Experts point out discrimination tied to ‘public rental housing’ plan

The China Post news staff

TAIPEI, Taiwan — Scholars called for attention to the possible problem of discrimination as the government today is set to announce three to five locations selected for building government-sponsored housing units for underprivileged people with lower income, young people fresh out of schools, and students.

Premier Wu Den-yih said yesterday that the project to construct between 1,000 and 2,000 “public rental housing” units at government-owned land areas in Taipei City and adjacent Taipei County, also called Xinbei (New Taipei) City, is nearly finalized.

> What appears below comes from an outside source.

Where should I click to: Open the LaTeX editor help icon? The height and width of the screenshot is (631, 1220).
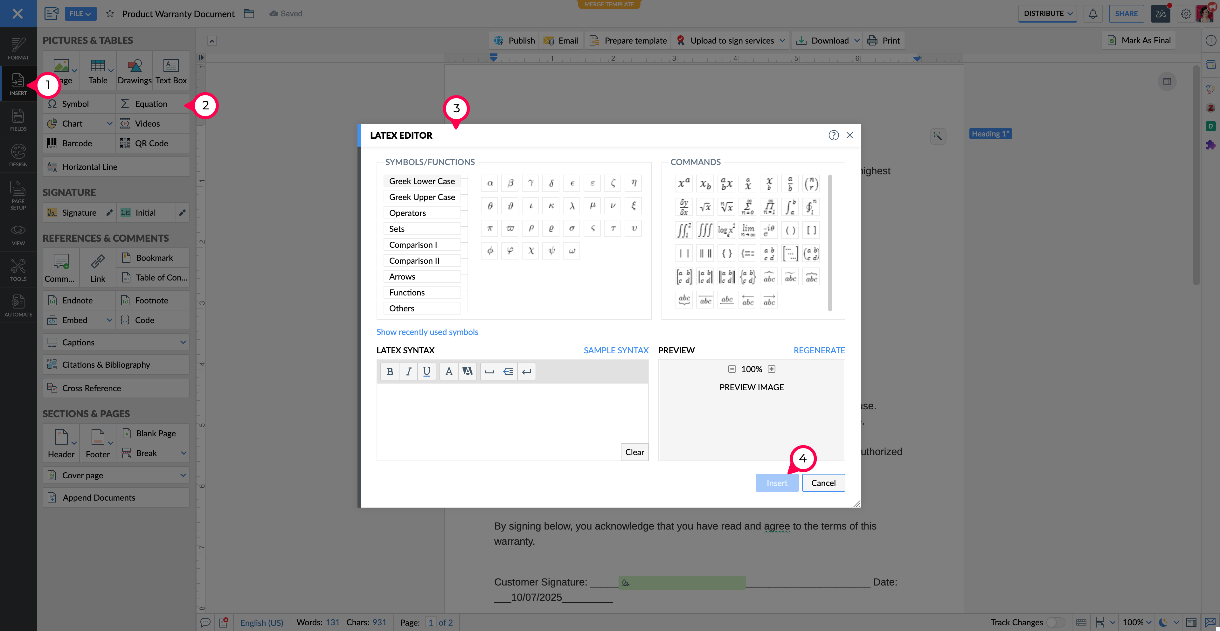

The Interior Ministry will make public the selected sites at a press conference later today. Several experts and professors were invited to attend a seminar to discuss and air their views about possible problems related to the public rental housing program. Peng Yang-kai, spokesman of an alliance pushing for public rental housing and an organizer of the meeting, said that there is a misconception that building public rental housing will be able to defuse people’s complaints about high price of residence in Taiwan. In fact, Yang said, the project only bundles housing issue with other matters in the field of land, tax, and finance to challenge the existing structure for land distribution. Hua Chang-yi, a senior researcher of national land planning, also pointed out that the public rental housing project can’t be accomplished smoothly if the problems related to land reforms are ignored. Chen Yi-ling, professor of natural resources and environment at National Dong Hwa University, said past experiences showed that residents at low-cost public housing communities were often labeled as “poor beggars” in Taiwan society. This labeling problem is caused mainly by the social discrimination against poorer people and the government should solve such social problems, she said.

While helping to solve the residence problems for the underprivileged people, the government must not neglect their rights and benefits, she said. Chen pointed out that there are also relatively fewer job opportunities in remote and rural regions if such housing projects are built out there. Transportation is a major headache faced by low-income people and many of them even have not enough money to secure their transportation means, she said. Hsu Chin-yu, a professor of geography at the National Taiwan University, said that putting underprivileged people together at public rental housing communities will not necessarily create more social problems, but will make such situations more visible than when they are spread out at different areas. Many social problems encountered by these people could be neglected if they are scattered in various regions, he explained. Senior government officials pointed out that construction work on public rental housing units at designated sites can start before the end of the year.

Instead of purchasing and owning the housing units, qualified residents will have the opportunity to rent the apartments at prices lower than the market prices in the same and neighboring areas.